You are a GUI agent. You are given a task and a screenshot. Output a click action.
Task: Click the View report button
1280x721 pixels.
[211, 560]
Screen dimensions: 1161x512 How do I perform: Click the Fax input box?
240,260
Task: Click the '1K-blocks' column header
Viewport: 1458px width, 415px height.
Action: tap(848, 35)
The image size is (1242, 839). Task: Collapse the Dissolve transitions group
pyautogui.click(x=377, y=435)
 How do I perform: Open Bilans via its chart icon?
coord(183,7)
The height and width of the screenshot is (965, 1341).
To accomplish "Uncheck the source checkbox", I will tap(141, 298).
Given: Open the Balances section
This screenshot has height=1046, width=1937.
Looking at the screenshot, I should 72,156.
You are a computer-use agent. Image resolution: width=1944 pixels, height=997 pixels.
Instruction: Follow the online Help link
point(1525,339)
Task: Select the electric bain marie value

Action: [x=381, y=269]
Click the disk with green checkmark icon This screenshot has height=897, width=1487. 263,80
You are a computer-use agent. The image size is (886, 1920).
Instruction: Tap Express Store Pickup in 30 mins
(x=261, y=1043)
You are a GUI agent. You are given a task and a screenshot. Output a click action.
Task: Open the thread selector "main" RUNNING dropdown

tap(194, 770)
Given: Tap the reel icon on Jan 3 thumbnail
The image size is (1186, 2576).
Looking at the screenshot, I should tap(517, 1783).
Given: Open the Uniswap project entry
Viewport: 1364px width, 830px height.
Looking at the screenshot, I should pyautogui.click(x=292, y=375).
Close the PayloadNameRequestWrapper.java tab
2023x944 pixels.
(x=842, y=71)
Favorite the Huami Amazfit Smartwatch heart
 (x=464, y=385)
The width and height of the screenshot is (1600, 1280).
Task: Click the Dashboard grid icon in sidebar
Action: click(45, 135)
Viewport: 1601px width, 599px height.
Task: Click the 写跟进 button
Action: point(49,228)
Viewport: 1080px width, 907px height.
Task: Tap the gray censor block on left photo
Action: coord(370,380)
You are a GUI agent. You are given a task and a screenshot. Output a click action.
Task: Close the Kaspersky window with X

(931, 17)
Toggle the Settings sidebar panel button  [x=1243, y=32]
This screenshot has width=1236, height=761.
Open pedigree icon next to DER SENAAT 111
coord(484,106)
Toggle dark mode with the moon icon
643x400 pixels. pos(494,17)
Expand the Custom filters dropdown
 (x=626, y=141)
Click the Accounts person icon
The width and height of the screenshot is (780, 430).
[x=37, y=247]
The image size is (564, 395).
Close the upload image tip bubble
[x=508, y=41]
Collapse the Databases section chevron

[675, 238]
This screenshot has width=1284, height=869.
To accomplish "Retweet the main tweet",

****************

[Exercise requirements] None of the records may be left out; each is to be restated exactly.

[Your response]
You are a GUI agent. You are given a task and a screenshot. Output a click action.
Task: Click the View report button
1280x721 pixels.
[211, 560]
Screen dimensions: 1161x512 How do I perform: Click the Fax input box?
240,260
Task: Click the '1K-blocks' column header
Viewport: 1458px width, 415px height.
Action: tap(848, 35)
The image size is (1242, 839). Task: Collapse the Dissolve transitions group
pyautogui.click(x=377, y=435)
 How do I perform: Open Bilans via its chart icon?
coord(183,7)
The height and width of the screenshot is (965, 1341).
To accomplish "Uncheck the source checkbox", I will tap(141, 298).
Given: Open the Balances section
This screenshot has height=1046, width=1937.
Looking at the screenshot, I should 72,156.
You are a computer-use agent. Image resolution: width=1944 pixels, height=997 pixels.
Instruction: Follow the online Help link
point(1525,339)
Task: Select the electric bain marie value

Action: [x=381, y=269]
Click the disk with green checkmark icon This screenshot has height=897, width=1487. 263,80
You are a computer-use agent. The image size is (886, 1920).
Instruction: Tap Express Store Pickup in 30 mins
(x=261, y=1043)
You are a GUI agent. You are given a task and a screenshot. Output a click action.
Task: Open the thread selector "main" RUNNING dropdown

tap(194, 770)
Given: Tap the reel icon on Jan 3 thumbnail
The image size is (1186, 2576).
Looking at the screenshot, I should tap(517, 1783).
Given: Open the Uniswap project entry
Viewport: 1364px width, 830px height.
Looking at the screenshot, I should pyautogui.click(x=292, y=375).
Close the PayloadNameRequestWrapper.java tab
2023x944 pixels.
(x=842, y=71)
Favorite the Huami Amazfit Smartwatch heart
 (x=464, y=385)
The width and height of the screenshot is (1600, 1280).
Task: Click the Dashboard grid icon in sidebar
Action: click(45, 135)
Viewport: 1601px width, 599px height.
Task: Click the 写跟进 button
Action: point(49,228)
Viewport: 1080px width, 907px height.
Task: Tap the gray censor block on left photo
Action: coord(370,380)
You are a GUI agent. You are given a task and a screenshot. Output a click action.
Task: Close the Kaspersky window with X

(931, 17)
Toggle the Settings sidebar panel button  [x=1243, y=32]
This screenshot has width=1236, height=761.
Open pedigree icon next to DER SENAAT 111
coord(484,106)
Toggle dark mode with the moon icon
643x400 pixels. pos(494,17)
Expand the Custom filters dropdown
 (x=626, y=141)
Click the Accounts person icon
The width and height of the screenshot is (780, 430).
[x=37, y=247]
The image size is (564, 395).
Close the upload image tip bubble
[x=508, y=41]
Collapse the Databases section chevron

[675, 238]
This screenshot has width=1284, height=869.
To accomplish "Retweet the main tweet",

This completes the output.